Im sportmedizinischen Sinne werden 5 motorische Qualitäten unterschieden:

  • 1. Maximalkraft
  • 2. Kraftausdauer
  • 3. Schnellkraft
  • 4. Beweglichkeit
  • 5. Koordination

Die ersten 4 Qualitäten werden als konditionelle Fertigkeiten zusammengefasst, die Koordination kann weiter spezifiziert werden in verschiedene Qualitäten:

Reaktionsfähigkeit

Gleichgewichtsfähigkeit

Umstellungsfähigkeit

Orientierungsfähigkeit

Differenzierungsfähigkeit

Kopplungsfähigkeit

Rhythmisierungsfähigkeit

Dies hat außer in der Sportmedizin insbesondere auch in der Prävention und Rehabilitation eine hohe Bedeutung. Manualmediziner können die Gelenkfunktionen (Gelenkbeweglichkeit und Gelenkspiel), die Muskelfunktion (Muskelverspannungen, Abschwächungen und Triggerpunkte) und die Bewegungskoordination gezielt untersuchen [7, 11]. Eine gute sensomotorische Funktion hat in Alltag, Beruf und Sport einen hohen Stellenwert. Funktionsstörungen führen häufig zu Einschränkungen von Alltagsaktivitäten wie Heben, Tragen, Greifen, Überkopfarbeiten, Gehen, längeres Sitzen, Laufen, Radfahren usw. [17]. Klinische Verdachtsdiagnosen können durch eine entsprechende apparative Zusatzdiagnostik mit Röntgen, CT, MRT und Sonographie verifiziert werden. Hier sehen wir insbesondere strukturelle Veränderungen.
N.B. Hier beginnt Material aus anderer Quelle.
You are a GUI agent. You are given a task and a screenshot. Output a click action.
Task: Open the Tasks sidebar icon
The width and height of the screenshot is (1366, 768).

In der heutigen Medizin werden Krankheitsprozesse häufig auf die Struktur fokussiert. Wenn wir in der Bildgebung keine passende Strukturveränderung sehen, sind wir manchmal unsicher und vermuten psychopathologische Problemlagen. Dabei übersehen wir, dass eine genaue Funktionsuntersuchung oft der fehlende Baustein ist, welcher zwischen den geklagten Beschwerden und Struktur auf der einen und Psyche auf der anderen Seite fehlt. Dafür brauchen wir klinische Erfahrung und Zeit. Die Zeit ist in unserem Medizinsystem knapp und wird nur unzureichend vergütet. Darauf hat Rompe in dieser Zeitschrift mit klaren Worten hingewiesen [17].
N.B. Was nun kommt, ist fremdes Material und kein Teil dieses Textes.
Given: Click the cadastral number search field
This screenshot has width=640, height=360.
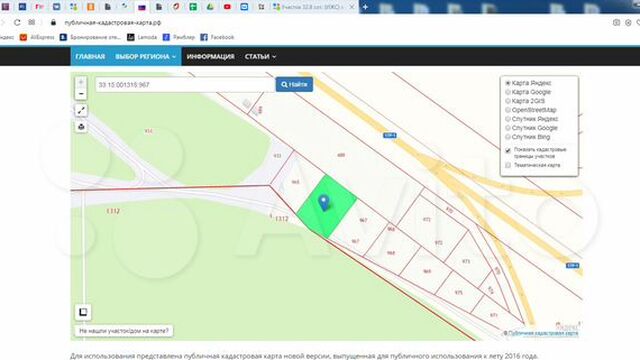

Funktionsdiagnostik und funktionelle Therapie

In vielen Fachgebieten gibt es spezielle funktionsdiagnostische Untersuchungen. Beispiele sind beim Pneumologen die Lungenfunktion (Bodyplethysmographie, Spirometrie) und beim Kardiologen die Echokardiographie mit der Ejektionsfraktion, Langzeitblutdruckmessungen und ergometrische Leistungstestung.